O DÉFICE (questões de fundo): A questão da existência ou não de um défice orçamental virtuoso e da necessidade do equilíbrio das contas públicas é um dos temas mais discutidos na ciência económica. Acresce a este facto a dificuldade que existe em chegar a acordo quanto ao seu método de cálculo.
Há, no entanto, hoje um consenso básico quanto a duas questões: as finanças públicas devem ser, tanto quanto possível, equilibradas e o investimento estatal deve servir apenas para a criação de redes de apoio social aos mais desfavorecidos e para áreas de manifestação de soberania como a defesa e a segurança. Não para promoção do crescimento económico, que apenas poderá ser sólido e sustentado se provocado pela iniciativa privada. Isto é sobretudo verdade para a Europa, que com a sua população envelhecida e consequente queda das receitas públicas (impostos) e aumento a despesas públicas (reformas), não poderá mais utilizar o Estado para o fornecimento de serviços que tradicionalmente por ele eram fornecidos.
Portugal está actualmente na presença de um ajustamento estrutural e não conjuntural. Ou seja, o governo tem de efectuar reformas nas leis laborais, no regime fiscal, no modo de funcionamento da Administração Pública, na Saúde, Educação e Justiça que permitam que a retoma económica de Portugal se faça de forma sustentada: através do aumento da produtividade e do investimento privado, nacional e estrangeiro. Isto implica uma alteração de modelo de crescimento económico - até agora temos crescido graças à construção de obras públicas. Este modelo está condenado, quer porque a necessidade destas obras não é eterna, quer porque os fundos europeus para as sustentar vão desaparecer progressivamente (esta constatação da necessidade de alteração do modelo económico resulta, como se vê, não de qualquer excesso de zelo ideológico de neo-liberais, mas da mera constatação da realidade). Fazer estas reformas em tempo de redução das receitas públicas, fruto da desaceleração da economia, é bastante complicado e implica alguma dor social. Isto poderia ter sido evitado, se os que hoje choram lágrimas de crocodilo pela degradação da situaçãos social, se tivessem preocupado em promover estas reformas em tempo de expansão económica.
Onde entra aqui o défice ? O primeiro problema é uma questão de credibilidade internacional, que para Portugal (pequena economia aberta) é muito mais relevante do que para, por exemplo, a França ou a Alemanha. A credibilidade é crucial para a atracção de investimento e fundos estrangeiros e, como vimos nos últimos trinta anos, demora imenso tempo a construir e consolidar, bastando três a quatro anos de disparates para a deitar por terra.

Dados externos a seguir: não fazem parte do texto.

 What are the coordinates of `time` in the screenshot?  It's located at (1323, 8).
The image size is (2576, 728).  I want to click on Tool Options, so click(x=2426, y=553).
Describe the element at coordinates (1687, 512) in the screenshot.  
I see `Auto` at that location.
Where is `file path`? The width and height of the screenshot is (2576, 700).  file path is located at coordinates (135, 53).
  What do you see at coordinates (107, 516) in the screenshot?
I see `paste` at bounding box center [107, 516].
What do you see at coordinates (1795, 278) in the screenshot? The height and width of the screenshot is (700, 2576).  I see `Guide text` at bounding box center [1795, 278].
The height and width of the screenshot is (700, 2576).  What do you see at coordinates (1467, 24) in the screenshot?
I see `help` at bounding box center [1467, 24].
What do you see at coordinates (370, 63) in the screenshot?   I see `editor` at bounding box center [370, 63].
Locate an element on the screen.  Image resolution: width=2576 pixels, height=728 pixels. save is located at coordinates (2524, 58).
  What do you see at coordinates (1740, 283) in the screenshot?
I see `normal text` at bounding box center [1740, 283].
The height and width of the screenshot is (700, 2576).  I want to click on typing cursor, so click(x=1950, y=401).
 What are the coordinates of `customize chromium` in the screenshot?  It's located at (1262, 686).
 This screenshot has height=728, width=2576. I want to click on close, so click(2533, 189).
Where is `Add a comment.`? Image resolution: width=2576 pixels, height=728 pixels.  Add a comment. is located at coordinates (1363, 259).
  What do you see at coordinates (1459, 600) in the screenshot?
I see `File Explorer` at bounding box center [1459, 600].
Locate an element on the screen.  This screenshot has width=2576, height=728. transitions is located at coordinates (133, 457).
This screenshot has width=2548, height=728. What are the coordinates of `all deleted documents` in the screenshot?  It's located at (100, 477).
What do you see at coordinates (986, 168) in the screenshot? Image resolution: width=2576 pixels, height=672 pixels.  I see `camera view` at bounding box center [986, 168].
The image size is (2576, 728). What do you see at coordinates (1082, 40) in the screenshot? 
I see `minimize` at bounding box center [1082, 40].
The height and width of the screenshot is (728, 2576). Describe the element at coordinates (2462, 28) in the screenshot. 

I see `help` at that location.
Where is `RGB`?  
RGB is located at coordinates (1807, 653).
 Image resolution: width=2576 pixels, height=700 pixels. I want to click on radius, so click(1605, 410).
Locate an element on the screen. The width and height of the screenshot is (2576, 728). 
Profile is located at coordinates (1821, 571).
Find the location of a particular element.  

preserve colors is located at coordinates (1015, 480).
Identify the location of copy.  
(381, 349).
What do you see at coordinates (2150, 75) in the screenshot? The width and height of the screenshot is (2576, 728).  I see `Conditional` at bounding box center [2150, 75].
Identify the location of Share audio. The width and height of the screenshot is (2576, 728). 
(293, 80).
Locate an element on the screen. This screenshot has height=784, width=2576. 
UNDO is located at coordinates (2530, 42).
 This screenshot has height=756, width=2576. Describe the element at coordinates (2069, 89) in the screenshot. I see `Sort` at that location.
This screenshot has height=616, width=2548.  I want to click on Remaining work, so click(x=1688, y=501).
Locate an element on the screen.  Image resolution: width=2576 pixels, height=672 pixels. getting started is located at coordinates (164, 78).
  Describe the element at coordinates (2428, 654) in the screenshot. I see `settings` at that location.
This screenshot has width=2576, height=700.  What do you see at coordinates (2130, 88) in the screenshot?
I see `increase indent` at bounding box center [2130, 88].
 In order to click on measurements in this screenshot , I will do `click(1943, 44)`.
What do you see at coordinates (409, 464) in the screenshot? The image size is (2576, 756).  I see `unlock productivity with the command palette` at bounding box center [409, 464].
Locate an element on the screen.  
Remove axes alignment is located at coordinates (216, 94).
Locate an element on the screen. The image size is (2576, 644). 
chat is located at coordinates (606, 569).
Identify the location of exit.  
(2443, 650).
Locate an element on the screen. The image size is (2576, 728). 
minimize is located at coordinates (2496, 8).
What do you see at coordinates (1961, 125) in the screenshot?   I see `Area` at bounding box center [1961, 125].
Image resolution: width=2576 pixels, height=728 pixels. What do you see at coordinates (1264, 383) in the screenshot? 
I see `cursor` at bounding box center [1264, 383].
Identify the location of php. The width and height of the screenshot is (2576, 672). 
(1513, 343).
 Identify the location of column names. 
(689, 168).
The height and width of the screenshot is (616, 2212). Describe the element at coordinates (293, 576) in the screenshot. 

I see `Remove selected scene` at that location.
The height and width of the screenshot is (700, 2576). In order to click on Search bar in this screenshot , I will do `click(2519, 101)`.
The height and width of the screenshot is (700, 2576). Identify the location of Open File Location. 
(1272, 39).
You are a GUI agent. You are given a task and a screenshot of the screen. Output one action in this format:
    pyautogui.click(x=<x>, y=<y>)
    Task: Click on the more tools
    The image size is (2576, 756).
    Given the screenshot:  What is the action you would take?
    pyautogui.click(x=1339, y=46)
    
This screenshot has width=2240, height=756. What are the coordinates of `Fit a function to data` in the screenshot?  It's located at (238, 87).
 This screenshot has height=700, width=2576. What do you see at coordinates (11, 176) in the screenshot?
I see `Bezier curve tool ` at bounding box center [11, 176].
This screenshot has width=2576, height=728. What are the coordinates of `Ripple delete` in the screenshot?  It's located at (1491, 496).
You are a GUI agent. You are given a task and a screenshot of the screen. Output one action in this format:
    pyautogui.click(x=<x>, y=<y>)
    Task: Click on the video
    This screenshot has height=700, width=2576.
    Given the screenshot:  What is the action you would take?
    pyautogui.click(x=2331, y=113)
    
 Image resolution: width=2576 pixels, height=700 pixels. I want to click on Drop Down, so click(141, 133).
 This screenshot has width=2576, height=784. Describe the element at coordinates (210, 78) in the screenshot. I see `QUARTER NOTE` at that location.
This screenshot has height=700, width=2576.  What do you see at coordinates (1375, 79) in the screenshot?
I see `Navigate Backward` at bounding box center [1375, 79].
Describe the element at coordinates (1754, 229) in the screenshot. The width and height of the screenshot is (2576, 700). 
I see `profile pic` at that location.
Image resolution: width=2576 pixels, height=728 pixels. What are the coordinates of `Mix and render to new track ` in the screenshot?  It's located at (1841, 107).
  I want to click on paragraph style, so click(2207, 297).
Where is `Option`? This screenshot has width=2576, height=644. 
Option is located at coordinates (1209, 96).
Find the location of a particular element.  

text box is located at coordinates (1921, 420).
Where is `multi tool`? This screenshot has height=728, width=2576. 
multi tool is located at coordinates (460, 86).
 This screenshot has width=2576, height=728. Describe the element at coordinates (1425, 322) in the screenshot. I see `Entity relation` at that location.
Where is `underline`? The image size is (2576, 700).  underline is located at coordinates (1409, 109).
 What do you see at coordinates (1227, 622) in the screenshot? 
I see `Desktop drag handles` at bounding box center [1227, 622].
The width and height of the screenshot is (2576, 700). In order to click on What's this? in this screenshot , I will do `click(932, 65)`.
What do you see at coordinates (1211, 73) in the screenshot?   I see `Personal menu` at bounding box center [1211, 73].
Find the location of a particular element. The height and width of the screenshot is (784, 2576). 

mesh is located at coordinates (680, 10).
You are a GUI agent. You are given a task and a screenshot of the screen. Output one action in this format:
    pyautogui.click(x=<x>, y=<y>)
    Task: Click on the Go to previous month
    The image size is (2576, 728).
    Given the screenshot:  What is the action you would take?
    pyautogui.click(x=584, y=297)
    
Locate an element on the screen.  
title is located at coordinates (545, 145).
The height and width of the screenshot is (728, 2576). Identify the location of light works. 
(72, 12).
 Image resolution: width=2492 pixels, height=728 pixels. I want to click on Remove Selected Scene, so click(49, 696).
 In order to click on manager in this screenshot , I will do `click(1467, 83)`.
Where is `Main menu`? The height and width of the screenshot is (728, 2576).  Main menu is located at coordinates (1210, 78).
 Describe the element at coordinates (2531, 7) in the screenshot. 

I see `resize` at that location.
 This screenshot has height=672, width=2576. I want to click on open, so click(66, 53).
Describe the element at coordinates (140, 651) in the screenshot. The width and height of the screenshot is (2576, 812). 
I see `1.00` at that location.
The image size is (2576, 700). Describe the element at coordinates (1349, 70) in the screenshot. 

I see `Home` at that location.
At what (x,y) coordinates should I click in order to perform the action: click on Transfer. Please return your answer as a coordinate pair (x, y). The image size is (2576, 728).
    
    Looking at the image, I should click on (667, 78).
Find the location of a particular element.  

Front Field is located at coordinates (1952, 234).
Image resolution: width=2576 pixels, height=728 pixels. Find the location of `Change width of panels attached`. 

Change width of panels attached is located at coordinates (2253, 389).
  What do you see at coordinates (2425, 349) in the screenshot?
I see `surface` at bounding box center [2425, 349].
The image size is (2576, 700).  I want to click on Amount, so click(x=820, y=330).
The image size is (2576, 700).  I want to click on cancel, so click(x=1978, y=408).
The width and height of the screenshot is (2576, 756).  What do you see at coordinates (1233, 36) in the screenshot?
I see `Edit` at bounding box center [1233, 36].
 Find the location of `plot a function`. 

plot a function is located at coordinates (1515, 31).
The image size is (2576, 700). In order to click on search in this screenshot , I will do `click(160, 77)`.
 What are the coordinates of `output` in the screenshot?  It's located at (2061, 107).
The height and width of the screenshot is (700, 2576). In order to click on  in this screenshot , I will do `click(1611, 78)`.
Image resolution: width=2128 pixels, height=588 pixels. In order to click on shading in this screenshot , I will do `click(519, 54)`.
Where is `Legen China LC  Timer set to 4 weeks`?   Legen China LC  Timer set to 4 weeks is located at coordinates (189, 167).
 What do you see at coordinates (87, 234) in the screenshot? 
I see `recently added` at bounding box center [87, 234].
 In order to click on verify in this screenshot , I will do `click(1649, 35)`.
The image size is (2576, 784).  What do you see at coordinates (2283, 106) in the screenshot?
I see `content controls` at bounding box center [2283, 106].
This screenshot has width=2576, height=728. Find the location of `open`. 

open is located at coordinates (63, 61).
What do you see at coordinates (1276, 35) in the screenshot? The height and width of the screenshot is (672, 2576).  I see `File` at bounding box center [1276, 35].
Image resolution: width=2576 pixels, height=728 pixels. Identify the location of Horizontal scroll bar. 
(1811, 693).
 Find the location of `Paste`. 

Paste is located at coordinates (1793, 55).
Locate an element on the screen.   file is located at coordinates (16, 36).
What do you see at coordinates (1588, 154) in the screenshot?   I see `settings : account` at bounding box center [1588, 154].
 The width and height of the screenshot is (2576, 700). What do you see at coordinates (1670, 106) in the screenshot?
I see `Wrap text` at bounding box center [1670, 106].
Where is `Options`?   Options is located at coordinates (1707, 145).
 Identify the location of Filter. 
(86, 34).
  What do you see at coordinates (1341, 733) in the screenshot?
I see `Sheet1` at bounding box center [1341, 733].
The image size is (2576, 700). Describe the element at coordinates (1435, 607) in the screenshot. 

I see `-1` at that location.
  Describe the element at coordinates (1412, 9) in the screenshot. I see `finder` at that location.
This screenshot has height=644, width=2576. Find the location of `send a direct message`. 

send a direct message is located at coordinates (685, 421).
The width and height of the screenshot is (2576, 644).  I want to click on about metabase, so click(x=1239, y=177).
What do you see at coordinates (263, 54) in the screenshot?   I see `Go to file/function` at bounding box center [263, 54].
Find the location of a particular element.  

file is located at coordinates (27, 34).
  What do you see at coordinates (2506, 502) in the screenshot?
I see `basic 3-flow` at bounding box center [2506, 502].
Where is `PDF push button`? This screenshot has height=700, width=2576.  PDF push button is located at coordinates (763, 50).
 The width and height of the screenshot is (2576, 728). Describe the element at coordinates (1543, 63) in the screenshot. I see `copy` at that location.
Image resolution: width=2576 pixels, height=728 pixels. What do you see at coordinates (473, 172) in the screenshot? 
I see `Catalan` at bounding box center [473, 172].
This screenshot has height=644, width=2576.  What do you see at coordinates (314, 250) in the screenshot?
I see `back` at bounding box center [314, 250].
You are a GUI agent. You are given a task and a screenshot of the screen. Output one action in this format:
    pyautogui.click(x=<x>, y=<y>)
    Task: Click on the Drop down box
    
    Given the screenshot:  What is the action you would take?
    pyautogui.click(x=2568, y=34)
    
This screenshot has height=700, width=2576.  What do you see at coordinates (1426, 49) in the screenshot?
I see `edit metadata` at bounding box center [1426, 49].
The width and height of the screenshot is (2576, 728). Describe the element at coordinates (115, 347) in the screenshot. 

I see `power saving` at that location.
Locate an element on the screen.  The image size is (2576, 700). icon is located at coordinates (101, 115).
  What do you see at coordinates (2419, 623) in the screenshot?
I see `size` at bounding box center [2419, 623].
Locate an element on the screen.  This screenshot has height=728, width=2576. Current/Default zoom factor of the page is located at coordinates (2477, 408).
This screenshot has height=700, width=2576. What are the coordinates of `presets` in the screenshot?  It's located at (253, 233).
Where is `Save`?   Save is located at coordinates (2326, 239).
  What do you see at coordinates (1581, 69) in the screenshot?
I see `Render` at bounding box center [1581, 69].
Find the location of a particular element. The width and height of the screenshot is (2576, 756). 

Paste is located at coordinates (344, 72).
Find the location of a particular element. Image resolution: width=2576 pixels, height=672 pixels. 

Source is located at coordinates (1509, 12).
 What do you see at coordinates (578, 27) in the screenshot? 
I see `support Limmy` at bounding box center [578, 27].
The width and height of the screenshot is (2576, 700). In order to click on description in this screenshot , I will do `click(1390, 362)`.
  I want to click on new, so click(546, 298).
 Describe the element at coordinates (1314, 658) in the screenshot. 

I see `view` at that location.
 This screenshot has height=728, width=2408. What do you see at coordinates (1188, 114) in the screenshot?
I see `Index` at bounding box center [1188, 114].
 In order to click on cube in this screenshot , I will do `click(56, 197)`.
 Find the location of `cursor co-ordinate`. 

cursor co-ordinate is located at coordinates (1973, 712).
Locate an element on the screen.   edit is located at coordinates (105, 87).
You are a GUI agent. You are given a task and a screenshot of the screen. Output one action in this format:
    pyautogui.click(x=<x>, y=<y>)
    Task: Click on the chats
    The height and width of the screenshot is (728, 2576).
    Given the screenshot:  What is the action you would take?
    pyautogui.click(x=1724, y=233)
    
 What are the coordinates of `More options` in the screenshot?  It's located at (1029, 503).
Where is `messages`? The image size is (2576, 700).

A segunda questão é a de que qualquer tentativa de reanimação da economia via investimento público (com agravamento do défice) seria uma insistência no actual modelo, ou seja, um desperdício de recursos. Como as reformas demoram cerca de dois a três anos a fazer efeito na redução da despesa pública e na capacidade de atracção de investimento privado, não há alternativas às medidas extraordinárias para cumprimento das metas para o défice. Por último a consolidação orçamental é condição necessária para uma posterior baixa de impostos que, deixando mais dinheiro nas mãos dos cidadãos, permita um maior investimento e consumo e transforme Portugal num mercado fiscalmente competitivo para atrair investimento estrangeiro.
A questão do controlo do défice tem pois para Portugal uma múltipla dimensão de credibilidade e atractividade internacional e de alteração do nosso modelo económico. Mudar agora esta política seria desastroso. Ela dará os seus frutos: Portugal como pequena economia aberta rapidamente se adapta a novos desenvolvimentos do quadro em que actuam os agentes económicos. Dada a nossa reduzida dimensão, qualquer pequena alteração de quota de mercado das nossas empresas exportadoras num país europeu tem para nós um enorme impacto. A anunciada retoma económica para 2004 irá certamente levar por arrasto a economia portuguesa.
Espera-se que, então, o crescimento da economia portuguesa seja feito de forma mais saudável, graças a aumentos de produtividade e fruto da sua acrescida capacidade competitiva. Não graças a feiras internacionais ou a estádios de futebol.